[One of Our Conquerors by George Meredith]@TWC D-Link book
One of Our Conquerors

CHAPTER VI
9/20

In her maturity, the woman was unable to send forth any dwelling thought or more than a flight of twilight fancy, that cancelled the deed of her youth, and therewith seemed to expunge near upon the half--of her term of years.

If it came to consideration of her family and the family's opinion of her conduct, her judgement did not side with them or with herself, it whirled, swam to a giddiness and subsided.
Of course, if she and Victor were to inhabit a large country-house, they might as well have remained at Craye Farm or at Creckholt; both places dear to them in turn.

Such was the plain sense of the surface question.

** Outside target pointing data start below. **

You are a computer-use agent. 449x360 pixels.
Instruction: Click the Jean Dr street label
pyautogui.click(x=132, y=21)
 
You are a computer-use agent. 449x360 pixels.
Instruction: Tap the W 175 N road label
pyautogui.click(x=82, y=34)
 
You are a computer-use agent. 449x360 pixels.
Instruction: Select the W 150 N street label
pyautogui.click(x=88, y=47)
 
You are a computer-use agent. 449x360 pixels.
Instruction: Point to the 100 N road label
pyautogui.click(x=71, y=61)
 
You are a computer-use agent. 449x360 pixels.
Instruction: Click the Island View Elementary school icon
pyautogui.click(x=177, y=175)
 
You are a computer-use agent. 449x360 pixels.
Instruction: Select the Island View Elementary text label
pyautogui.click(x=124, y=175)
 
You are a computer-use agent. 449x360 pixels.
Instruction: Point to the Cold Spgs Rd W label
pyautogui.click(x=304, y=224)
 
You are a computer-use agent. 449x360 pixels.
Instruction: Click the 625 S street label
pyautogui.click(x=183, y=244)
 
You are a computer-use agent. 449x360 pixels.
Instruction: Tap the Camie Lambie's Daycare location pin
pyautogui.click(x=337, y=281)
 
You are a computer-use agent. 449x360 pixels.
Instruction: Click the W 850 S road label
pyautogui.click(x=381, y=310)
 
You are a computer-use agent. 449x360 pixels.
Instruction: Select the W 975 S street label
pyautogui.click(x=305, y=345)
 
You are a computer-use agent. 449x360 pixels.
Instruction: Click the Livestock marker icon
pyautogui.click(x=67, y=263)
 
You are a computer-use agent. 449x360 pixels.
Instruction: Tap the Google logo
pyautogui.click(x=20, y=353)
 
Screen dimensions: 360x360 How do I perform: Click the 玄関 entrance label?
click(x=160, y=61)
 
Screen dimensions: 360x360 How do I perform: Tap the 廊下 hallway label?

And how strange it was to her, that he, of the most quivering sensitiveness on her behalf; could not see, that he threw her into situations where hard words of men and women threatened about her head; where one or two might on a day, some day, be heard; and where, in the recollection of two years back, the word 'Impostor' had smacked her on both cheeks from her own mouth.
Now once more they were to run the same round of alarms, undergo the love of the place, with perpetual apprehensions of having to leave it: alarms, throbbing suspicions, like those of old travellers through the haunted forest, where whispers have intensity of meaning, and unseeing we are seen, and unaware awaited.
Nataly shook the rolls of her thick brown hair from her forehead; she took strength from a handsome look of resolution in the glass.

She could always honestly say, that her courage would not fail him.
Victor tapped at the door; he stepped into the room, wearing his evening white flower over a more open white waistcoat; and she was composed and uninquiring.